▸ About this exercise
Your answer must be the lines from the one containing "Click the magnifier icon in warning bar" through the last line below, copied exactly, with no pictures.

Stored items:
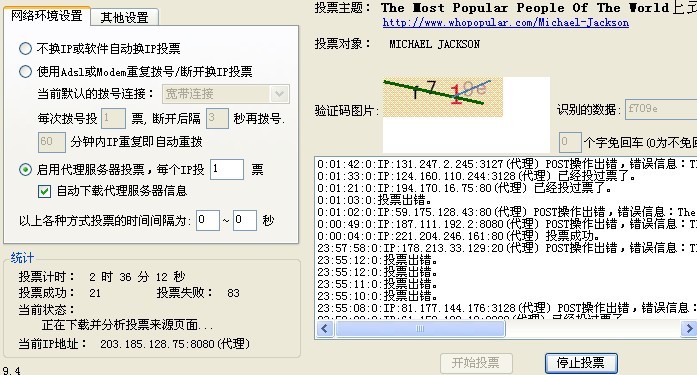
Task: Expand the 宽带连接 dial-up connection dropdown
Action: pyautogui.click(x=280, y=94)
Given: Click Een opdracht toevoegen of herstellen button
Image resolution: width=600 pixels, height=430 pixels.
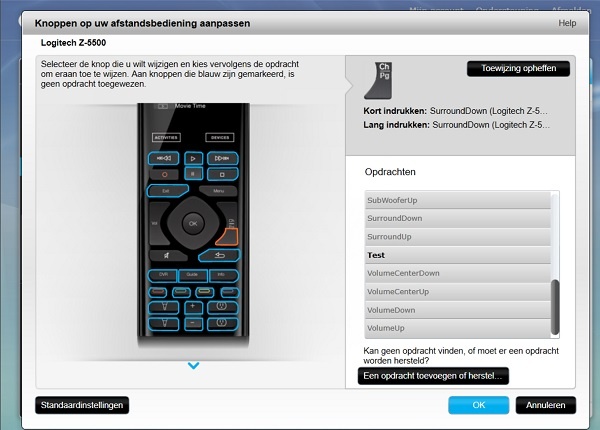Looking at the screenshot, I should pos(433,376).
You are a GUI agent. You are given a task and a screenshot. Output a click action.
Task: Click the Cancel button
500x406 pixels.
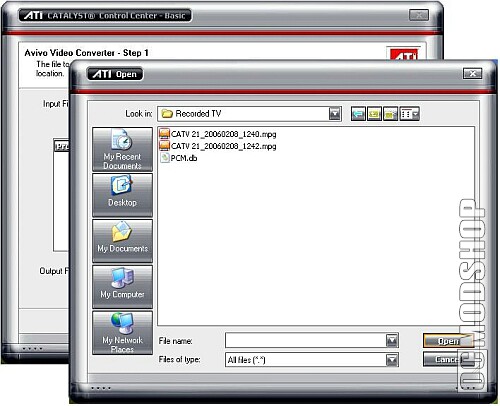[x=448, y=359]
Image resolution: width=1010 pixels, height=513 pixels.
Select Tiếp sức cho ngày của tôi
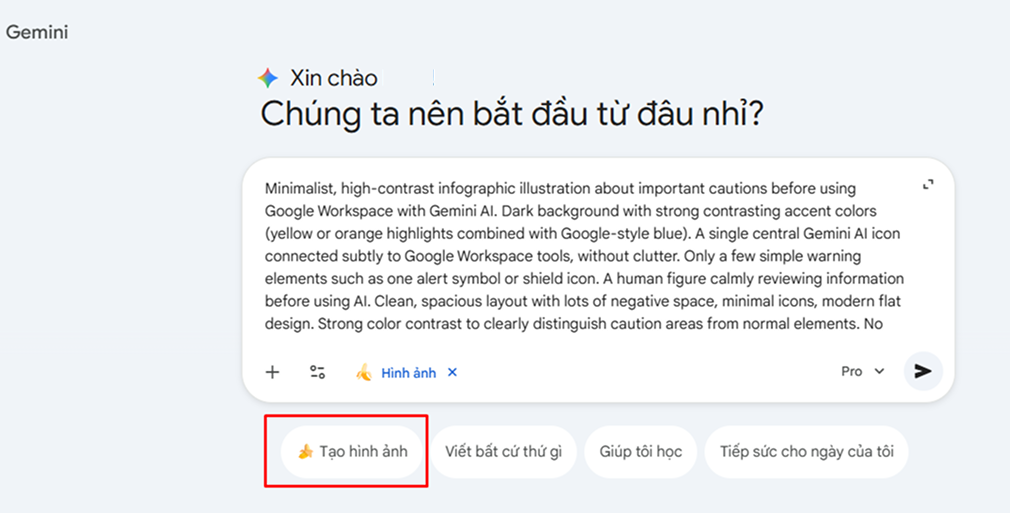pyautogui.click(x=807, y=452)
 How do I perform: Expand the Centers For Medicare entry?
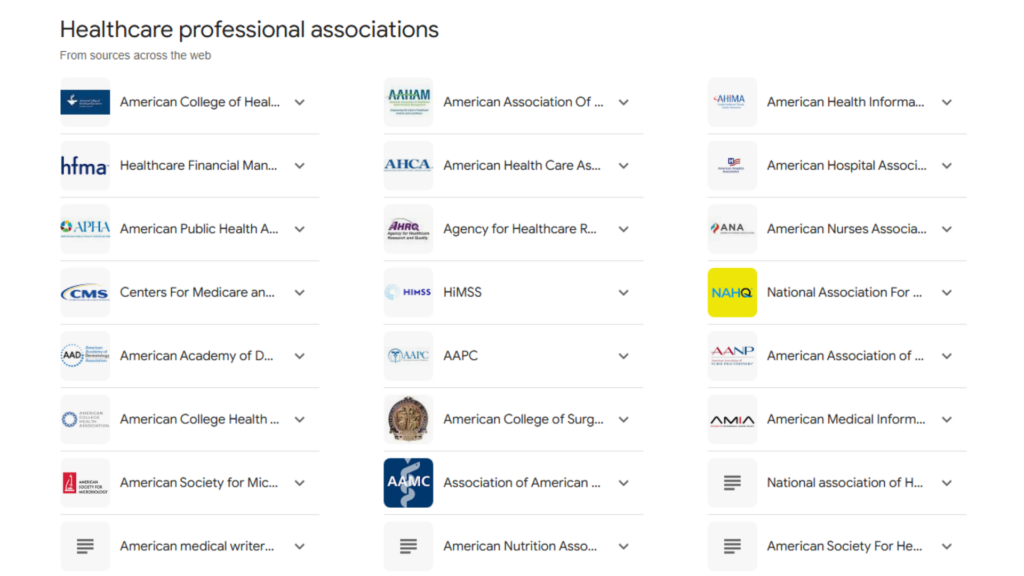point(299,292)
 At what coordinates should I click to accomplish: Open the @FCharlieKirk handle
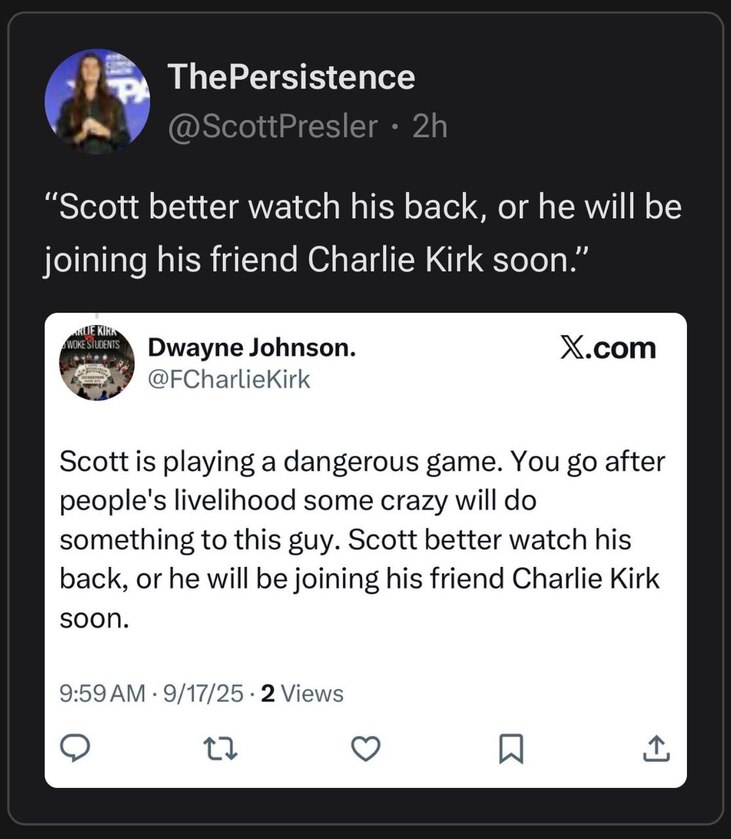tap(229, 379)
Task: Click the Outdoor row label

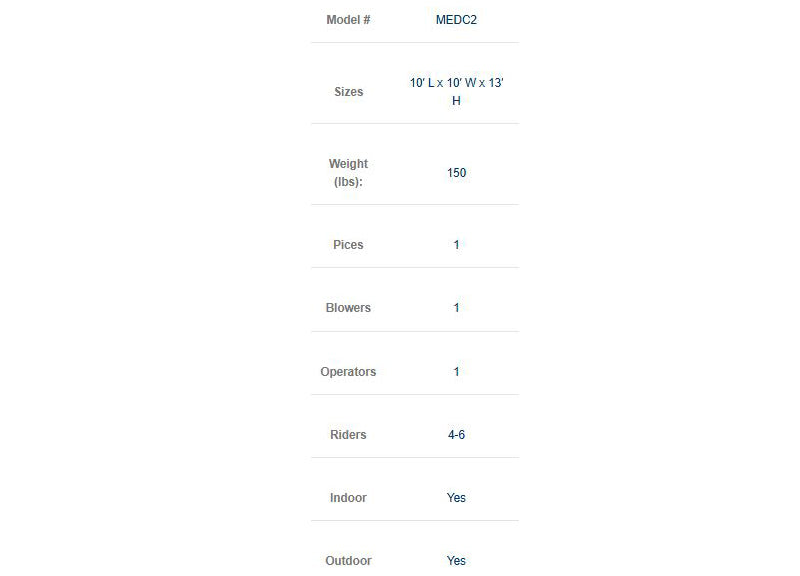Action: tap(348, 561)
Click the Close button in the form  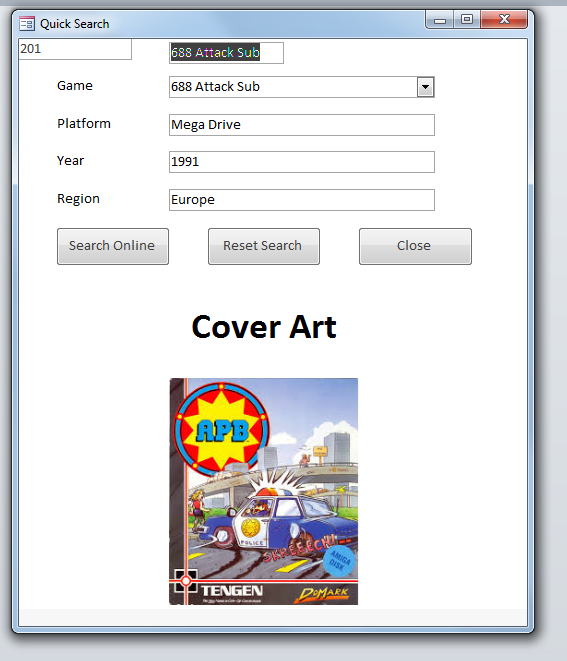(x=415, y=246)

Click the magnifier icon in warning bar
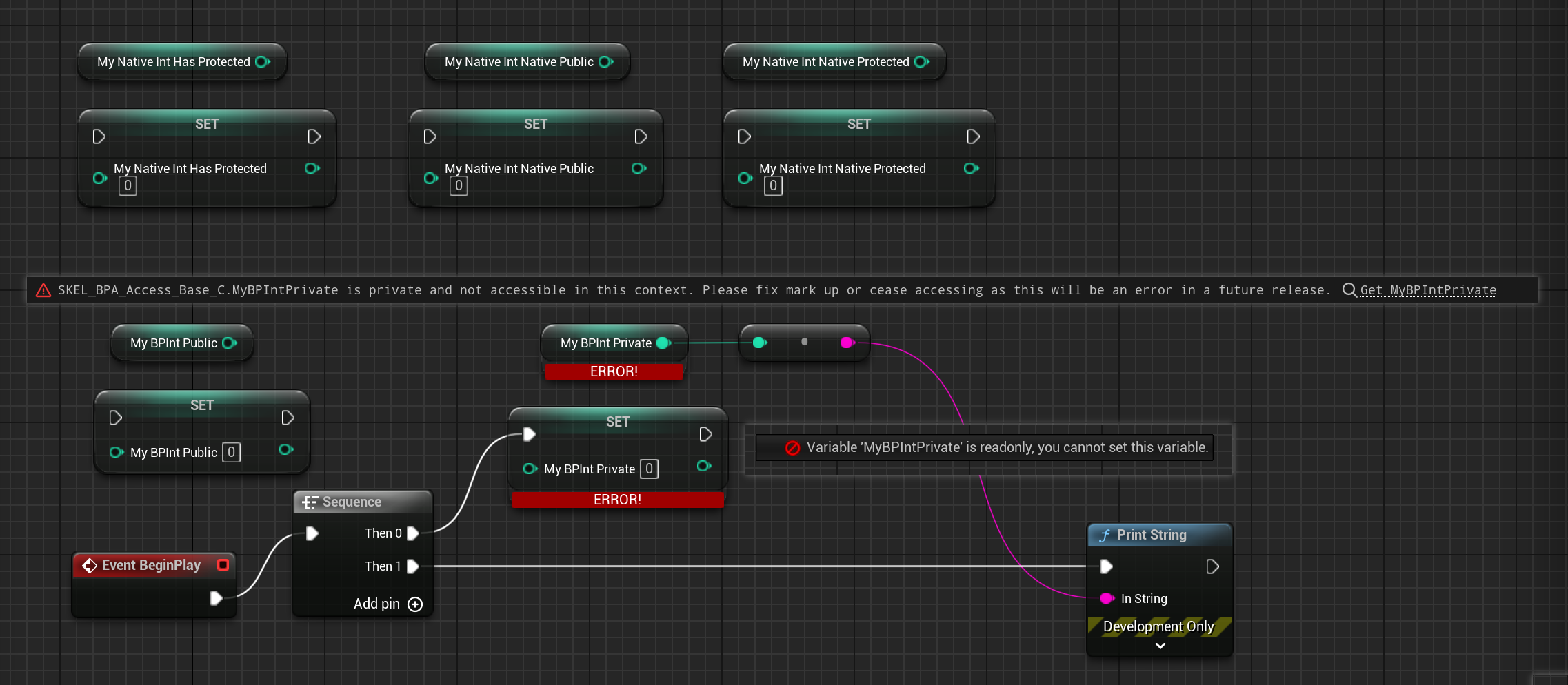click(x=1349, y=290)
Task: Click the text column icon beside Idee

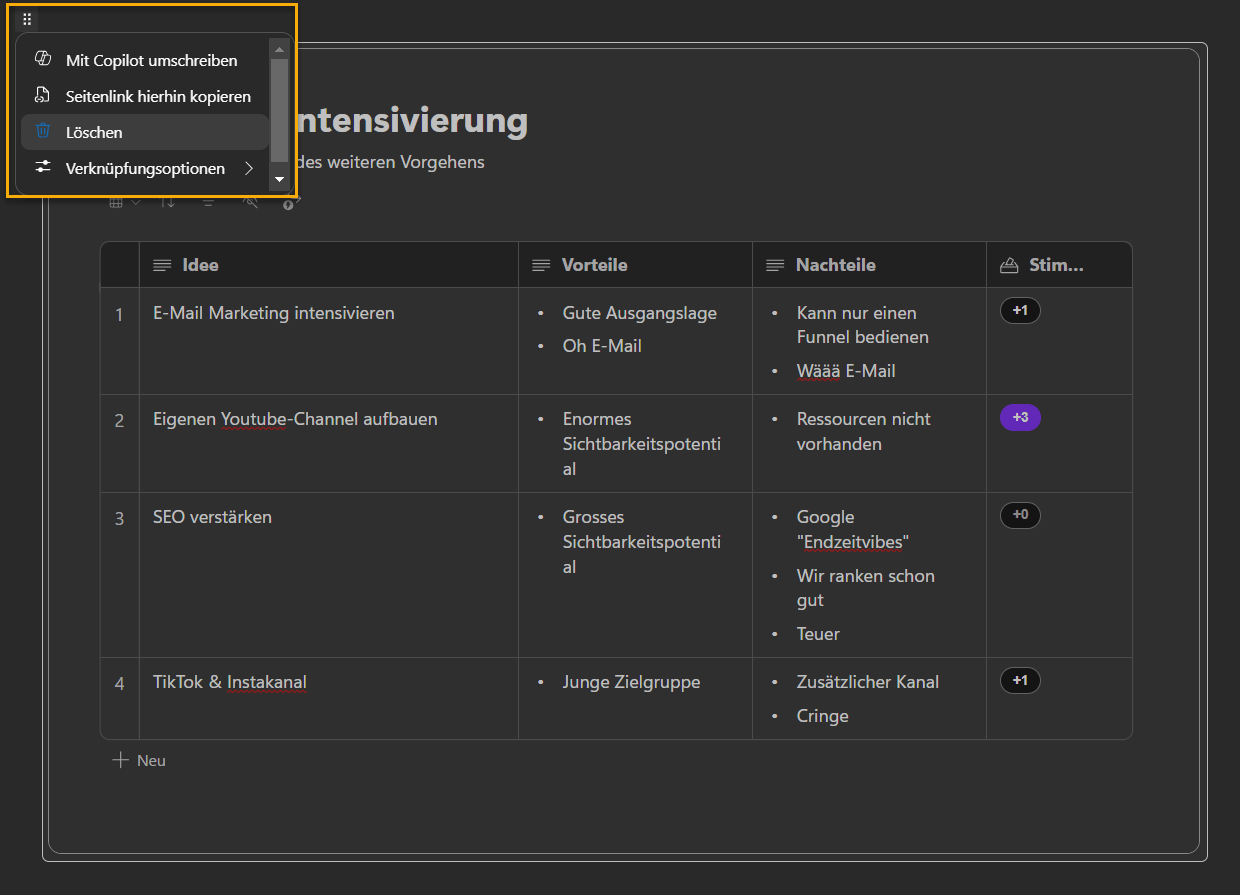Action: [162, 264]
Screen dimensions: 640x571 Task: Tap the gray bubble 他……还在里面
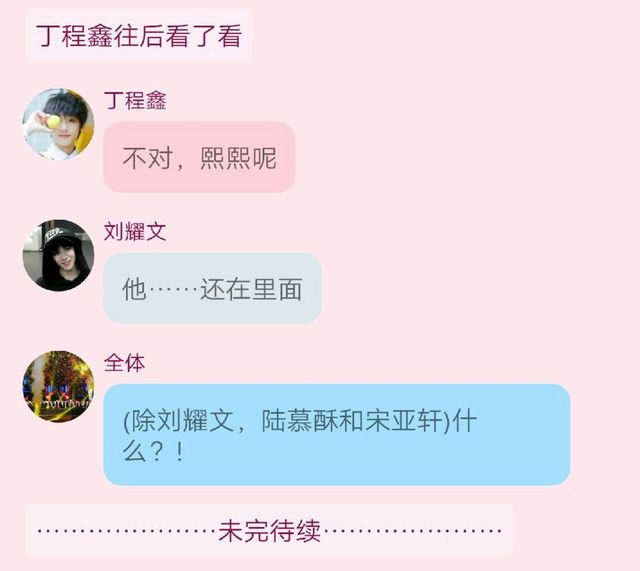(x=212, y=288)
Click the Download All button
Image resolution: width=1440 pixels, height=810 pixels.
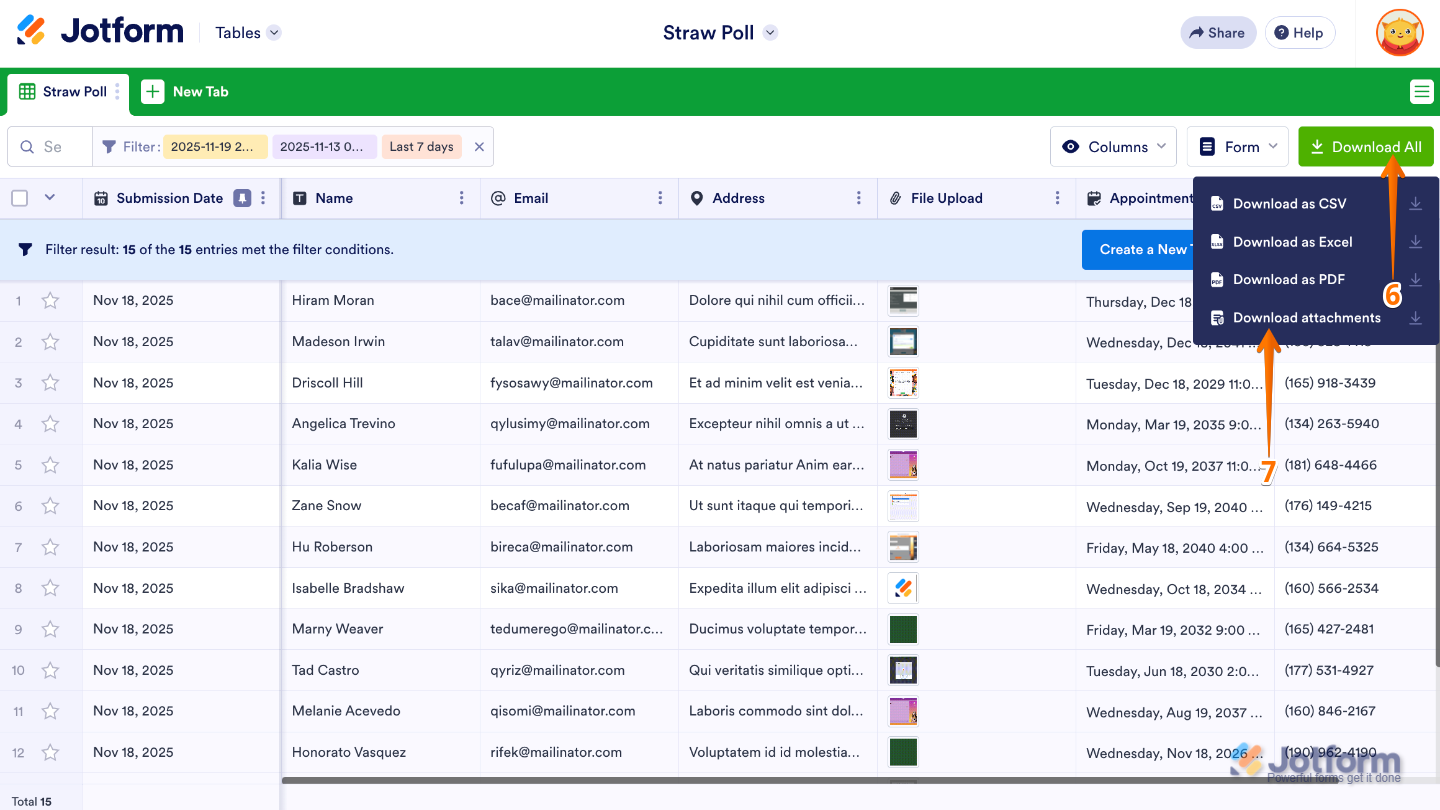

▸ Expected output
Click the magnifier icon in warning bar
click(x=1349, y=290)
Task: Click the text column icon beside Idee

Action: [162, 264]
Screen dimensions: 640x571 Task: Tap the gray bubble 他……还在里面
(x=212, y=288)
Click the Download All button
Image resolution: width=1440 pixels, height=810 pixels.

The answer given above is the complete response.